14 Février 2016 À 14:30
Innovation, manque de qualifications, spécialisation abondance de l’offre, mais complexité des compétences requises… autant de paramètres qui ne facilitent pas toujours la mission du recruteur. Or, dans la conjoncture actuelle, aucune entreprise n’est prête à sacrifier du temps et de l’argent en risquant de faire une erreur de casting lors d’un recrutement, notamment pour des postes de responsabilités. Bien que les avis soient partagés sur l’utilité d’une telle démarche, les entreprises font de plus en plus confiance aux cabinets de recrutement spécialisés dans la chasse de têtes en particulier pour des besoins très spécifiques qui nécessitent une meilleure connaissance des profils et un certain flair pour identifier le bon profil.

**Exercices:**
(a) Recopiez fidèlement le passage du texte sur le recrutement qui va de « 14 Février 2016 » à « le bon profil. ».
(b) Prolongez le texte sur le recours aux cabinets de chasse de têtes en enchaînant après sa dernière phrase.
Les données qui figurent à la suite de l'extrait ne sont d'aucune utilité ici.

**Données extraites:**
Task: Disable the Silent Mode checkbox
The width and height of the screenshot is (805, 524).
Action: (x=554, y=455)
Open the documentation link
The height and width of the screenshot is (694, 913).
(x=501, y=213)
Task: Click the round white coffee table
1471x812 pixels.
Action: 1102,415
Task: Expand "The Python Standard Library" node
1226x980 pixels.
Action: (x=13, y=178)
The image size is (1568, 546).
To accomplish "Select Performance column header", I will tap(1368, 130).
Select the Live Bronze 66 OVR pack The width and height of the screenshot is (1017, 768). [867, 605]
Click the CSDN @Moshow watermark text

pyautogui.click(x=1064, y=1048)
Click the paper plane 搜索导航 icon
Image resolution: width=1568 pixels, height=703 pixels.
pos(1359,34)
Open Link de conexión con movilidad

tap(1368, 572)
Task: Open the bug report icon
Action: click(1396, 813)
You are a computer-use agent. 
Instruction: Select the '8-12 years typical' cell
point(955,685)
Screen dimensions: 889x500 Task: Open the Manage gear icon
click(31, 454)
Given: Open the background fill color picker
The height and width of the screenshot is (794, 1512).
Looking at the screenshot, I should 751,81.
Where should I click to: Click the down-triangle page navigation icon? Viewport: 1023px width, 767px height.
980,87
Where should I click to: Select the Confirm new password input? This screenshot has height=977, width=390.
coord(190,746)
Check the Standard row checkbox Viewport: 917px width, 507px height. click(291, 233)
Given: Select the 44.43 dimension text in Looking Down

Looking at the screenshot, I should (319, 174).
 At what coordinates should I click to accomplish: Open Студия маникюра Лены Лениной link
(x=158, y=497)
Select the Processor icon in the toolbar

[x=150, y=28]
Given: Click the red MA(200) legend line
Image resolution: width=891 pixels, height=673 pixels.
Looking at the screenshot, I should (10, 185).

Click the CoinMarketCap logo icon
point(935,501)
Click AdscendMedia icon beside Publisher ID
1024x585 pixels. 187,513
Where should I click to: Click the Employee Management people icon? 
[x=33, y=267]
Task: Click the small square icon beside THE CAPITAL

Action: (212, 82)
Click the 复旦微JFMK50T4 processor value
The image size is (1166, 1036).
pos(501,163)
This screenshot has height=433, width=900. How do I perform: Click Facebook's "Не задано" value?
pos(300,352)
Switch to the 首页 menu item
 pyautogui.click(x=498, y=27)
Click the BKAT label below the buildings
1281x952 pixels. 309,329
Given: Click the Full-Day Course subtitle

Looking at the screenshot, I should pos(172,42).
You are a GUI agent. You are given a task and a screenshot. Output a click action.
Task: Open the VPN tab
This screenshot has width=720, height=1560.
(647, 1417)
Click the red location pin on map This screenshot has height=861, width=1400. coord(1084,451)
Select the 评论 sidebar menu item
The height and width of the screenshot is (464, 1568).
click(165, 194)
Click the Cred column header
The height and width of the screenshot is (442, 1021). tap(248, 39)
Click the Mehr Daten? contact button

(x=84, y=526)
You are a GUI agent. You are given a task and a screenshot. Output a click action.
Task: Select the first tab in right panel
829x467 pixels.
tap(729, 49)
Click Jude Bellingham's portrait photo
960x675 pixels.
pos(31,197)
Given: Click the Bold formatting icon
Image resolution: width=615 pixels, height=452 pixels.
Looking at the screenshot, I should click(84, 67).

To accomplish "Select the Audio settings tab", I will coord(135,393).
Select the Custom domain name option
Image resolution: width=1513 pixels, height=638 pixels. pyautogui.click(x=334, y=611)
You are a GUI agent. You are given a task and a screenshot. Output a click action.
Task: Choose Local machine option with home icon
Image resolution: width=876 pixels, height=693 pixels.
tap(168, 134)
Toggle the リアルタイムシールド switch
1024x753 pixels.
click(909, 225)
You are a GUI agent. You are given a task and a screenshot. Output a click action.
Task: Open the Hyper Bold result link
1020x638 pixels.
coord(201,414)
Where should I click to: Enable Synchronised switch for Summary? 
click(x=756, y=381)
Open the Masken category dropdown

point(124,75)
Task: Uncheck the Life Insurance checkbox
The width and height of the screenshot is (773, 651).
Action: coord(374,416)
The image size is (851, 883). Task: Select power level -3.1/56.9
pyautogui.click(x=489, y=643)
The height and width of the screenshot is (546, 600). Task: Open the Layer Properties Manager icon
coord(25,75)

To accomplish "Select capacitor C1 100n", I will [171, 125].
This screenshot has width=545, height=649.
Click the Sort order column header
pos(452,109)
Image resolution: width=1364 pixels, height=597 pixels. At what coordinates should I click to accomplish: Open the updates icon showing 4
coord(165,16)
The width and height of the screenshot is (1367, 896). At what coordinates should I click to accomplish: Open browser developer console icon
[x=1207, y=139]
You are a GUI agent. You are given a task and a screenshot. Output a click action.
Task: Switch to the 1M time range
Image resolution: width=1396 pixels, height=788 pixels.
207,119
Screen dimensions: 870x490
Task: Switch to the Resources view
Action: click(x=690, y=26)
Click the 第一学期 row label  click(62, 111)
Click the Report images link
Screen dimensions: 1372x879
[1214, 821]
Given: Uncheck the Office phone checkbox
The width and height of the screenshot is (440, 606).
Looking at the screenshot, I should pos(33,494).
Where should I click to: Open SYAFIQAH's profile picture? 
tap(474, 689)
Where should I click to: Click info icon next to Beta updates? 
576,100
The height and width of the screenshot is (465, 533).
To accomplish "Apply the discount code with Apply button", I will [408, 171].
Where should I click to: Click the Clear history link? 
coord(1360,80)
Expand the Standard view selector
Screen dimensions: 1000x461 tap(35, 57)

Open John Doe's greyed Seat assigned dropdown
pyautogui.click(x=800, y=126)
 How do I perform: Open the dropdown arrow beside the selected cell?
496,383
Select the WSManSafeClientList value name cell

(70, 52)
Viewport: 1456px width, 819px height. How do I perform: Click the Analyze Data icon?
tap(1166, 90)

**Réponses:**
(a)
14 Février 2016 À 14:30
Innovation, manque de qualifications, spécialisation abondance de l’offre, mais complexité des compétences requises… autant de paramètres qui ne facilitent pas toujours la mission du recruteur. Or, dans la conjoncture actuelle, aucune entreprise n’est prête à sacrifier du temps et de l’argent en risquant de faire une erreur de casting lors d’un recrutement, notamment pour des postes de responsabilités. Bien que les avis soient partagés sur l’utilité d’une telle démarche, les entreprises font de plus en plus confiance aux cabinets de recrutement spécialisés dans la chasse de têtes en particulier pour des besoins très spécifiques qui nécessitent une meilleure connaissance des profils et un certain flair pour identifier le bon profil.

(b)
Selon les professionnels, le chasseur de têtes, qu’on appelle aussi «conseiller en recrutement», est un spécialiste ou un consultant chargé de recruter des cadres de haut niveau, avec un niveau de compétences très pointu, pour le compte d’entreprises ou de groupes nationaux ou internationaux. Il doit avoir une maîtrise presque parfaite du marché de l’offre et de la demande d’emploi et une idée bien détaillée et claire du besoin de l’entreprise. C’est justement cette maitrise du besoin de l’entreprise qui fait la force d’un chasseur de têtes. Certains spécialistes vont même jusqu’à chercher à s’imprégner de la culture de l’entreprise pour laquelle ils vont recruter afin de réussir cette mission. Cette aptitude à comprendre et à s’approprier des enjeux, une culture, un environnement, mais aussi des contraintes est déterminante pour le processus de recrutement ciblé. Ce processus devient d’autant plus difficile avec la multiplication des réseaux professionnels et des CVthèques. Il faut donc être connecté et multiplier les investigations pour se constituer une pépinière de talents qui répond auxbesoins.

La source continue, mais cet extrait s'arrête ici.